7. The AI agent of claim 6, wherein, at the process of (III), the processor selects the candidate targets by referring to the specific egocentric-recognizing information and multiple pieces of previous egocentric-recognizing information, wherein the multiple pieces of the previous egocentric-recognizing information are acquired before the AI agent performs the specific sub-goal, and wherein the candidate targets are multiple pieces of information on objects recognized as being located within the surrounding area.

8. The AI agent of claim 7, wherein, at the process of (III), the processor instructs the environment-adaptive replanning module to (i) perform text embedding on a specific name of the specific target and each of candidate names corresponding to each of the candidate targets by using a text encoder, thereby generating an embedded specific name and each of embedded candidate names, (ii) calculate degrees of similarity between the embedded specific name and each of the embedded candidate names, and (iii) select the specific candidate target having a highest degree of similarity to the specific target by referring to the degrees of similarity between the embedded specific name and each of the embedded candidate names.

9. The AI agent of claim 6, wherein, at the process of (I), the processor instructs the multi-modal planning module to (i) execute a 1_st sub-process of (i_1) performing text embedding on the current natural language instructing data and each of z natural language instructing data for training included in each of the z training data by using a text encoder, thereby generating embedded current natural language instructing data and each of embedded z natural language instructing data for training and (i_2) calculating 1_st degrees of cosine similarity between the embedded current natural language instructing data and each of the embedded z natural language instructing data for training, (ii) execute a 2_nd sub-process of (ii_1) performing image embedding on the current surrounding image data and each of z surrounding image data for training included in each of the z training data by using an image encoder, thereby generating embedded current surrounding image data and each of embedded z surrounding image data for training and (ii_2) calculating 2_nd degrees of cosine similarity between the embedded current surrounding image data and each of the embedded z surrounding image data for training, and (iii) generate the degrees of similarity between each of the selected z training data and the current pair by calculating degrees of multi-modal similarity, wherein the degrees of multi-modal similarity are acquired by applying each of weights to each of the 1_st degrees of cosine similarity and the 2_nd degrees of cosine similarity and then by normalizing 1_st weighted degrees of cosine similarity and 2_nd weighted degrees of cosine similarity.
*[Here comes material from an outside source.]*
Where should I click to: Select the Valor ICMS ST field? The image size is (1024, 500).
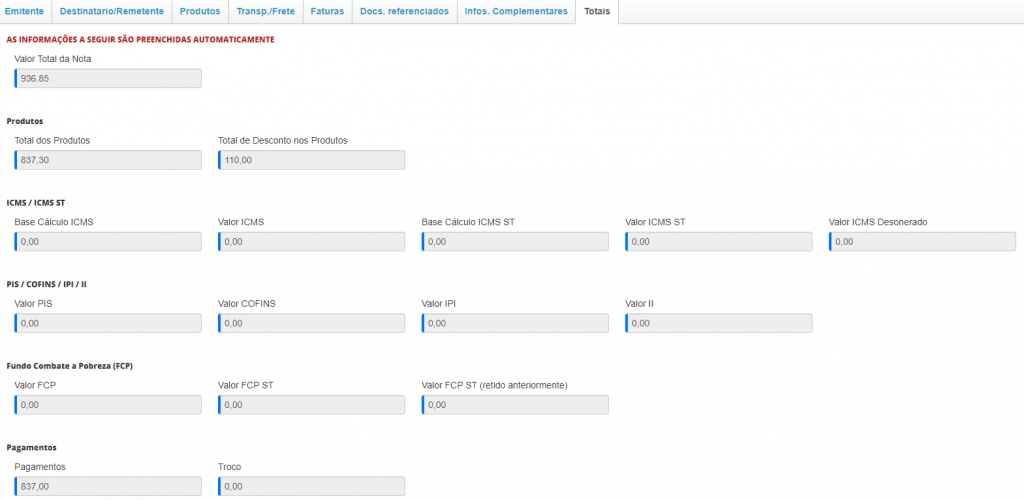(x=718, y=242)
10. The AI agent of claim 6, wherein, at the process of (II), the processor instructs the multi-modal planning module to (i) generate a prompt including at least one main-goal corresponding to the current natural language instructing data by referring to the k natural language instructing data for training and an expert daemon, (ii) transmit the prompt to a large language model (LLM), thereby allowing the prompt to go through in-context learning by the large language model, and (iii) generate the 1_st sub-goal to the n_th sub-goal by repeating a sub-process of inserting at least some of an i_th sub-goal action, a 1_i-th sub-goal target, and a 2_i-th sub-goal target into an i_th sub-goal frame to thereby generate the i_th sub-goal, wherein the i_th sub-goal frame is configured to include a sub-goal action holder, a 1_st sub-goal target holder, and a 2_nd sub-goal target holder, wherein the i_th sub-goal action for performing an i_th sub-action plan corresponding to the i_th sub-goal is capable of being inserted into the sub-goal action holder, and wherein the 1_i-th sub-goal target and the 2_i-th sub-goal target for performing the i_th sub-action plan are capable of being inserted into each of the 1_st sub-goal target holder and the 2_nd sub-goal target holder.